Sanki koruma arayan insanlar aceleyle tüneli terk etmiş gibi – sahne şöyle: Bankların üzerinde bardaklar ve tabaklar, şişeler ve sürahilerin yanı sıra Reich Havacılık Bakanlığı'ndan bir su kabı var; Ayrıca bir deste iskambil kağıdı ve tarağın yanı sıra bir çift kadın ayakkabısı da sergileniyor.

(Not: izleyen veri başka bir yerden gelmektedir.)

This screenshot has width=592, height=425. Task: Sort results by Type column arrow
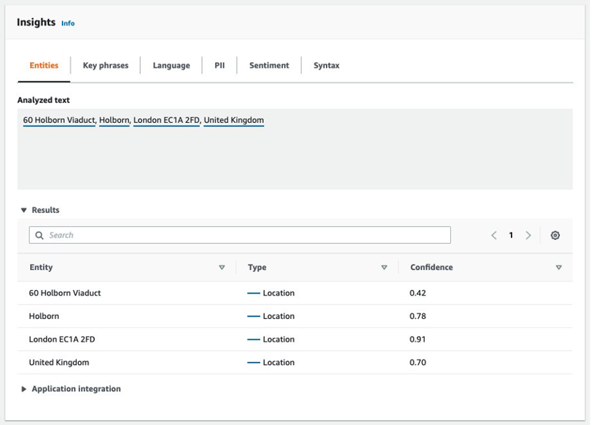(384, 268)
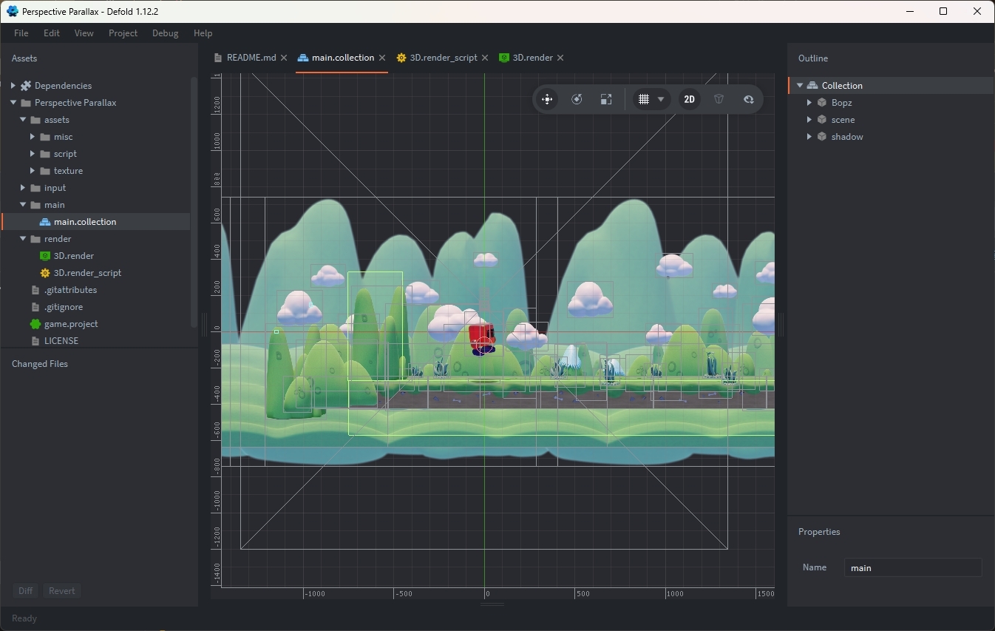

Geliştirme şirketi Rummelsburger Bucht, maliyet nedenleriyle Spree Tüneli'ni onarma planından vazgeçti. Pompa kapatılır kapatılmaz tünel tekrar suyla doldu. Giriş tekrar kapatıldı.
Bir duvar ve bir soru
Ayrıca Treptower Park'ta Spree Tüneli'ni hatırlatan bir bilgi panosu da bulunuyor. Puschkinallee'de, Zenner Inn'in otoparkının yakınında, yazlık çiçek bahçesinin yanındaki çakıllı bir yolda yer almaktadır. Giriş ve çıkış rampası buradaydı. Bahçe 2016 yılında yenilendiğinde kalıntıları kısmen ortaya çıkarılmıştır. Daha sonra tekrar dolduruldu.
Bahçelerdeki dört çeşmeyi geçtikten sonra Spree'nin Stralau manzaralı kıyısına sadece birkaç metre uzaklıktadır. Su yavaşça dalgalanıyor. Ve karanlık. Aşağıda bir yerde, Berlin'in ulaşım tarihinin görünmez anıtı yatıyor.
Berliner Unterwelten derneği, Spree Tüneli'ni en azından kısmen karanlıktan çıkarmayı hayal edebilir. Dietmar Arnold, “Tünel rampalarını tekrar kazıp 'arkeolojik pencereler' yerleştirebiliriz” diyor.
Ziyaretçiler 1996 yılında Spree Tüneli'ni keşfederken Treptow yönünde yaklaşık 80 metre sonra önce “acil çıkış” tabelasıyla, ardından da tuğladan yapılmış kapısız bir bölmeyle karşılaştılar. Arnold'a göre hiçbir bina planında acil çıkış yok. Bu duvarın arkasında ne gizli?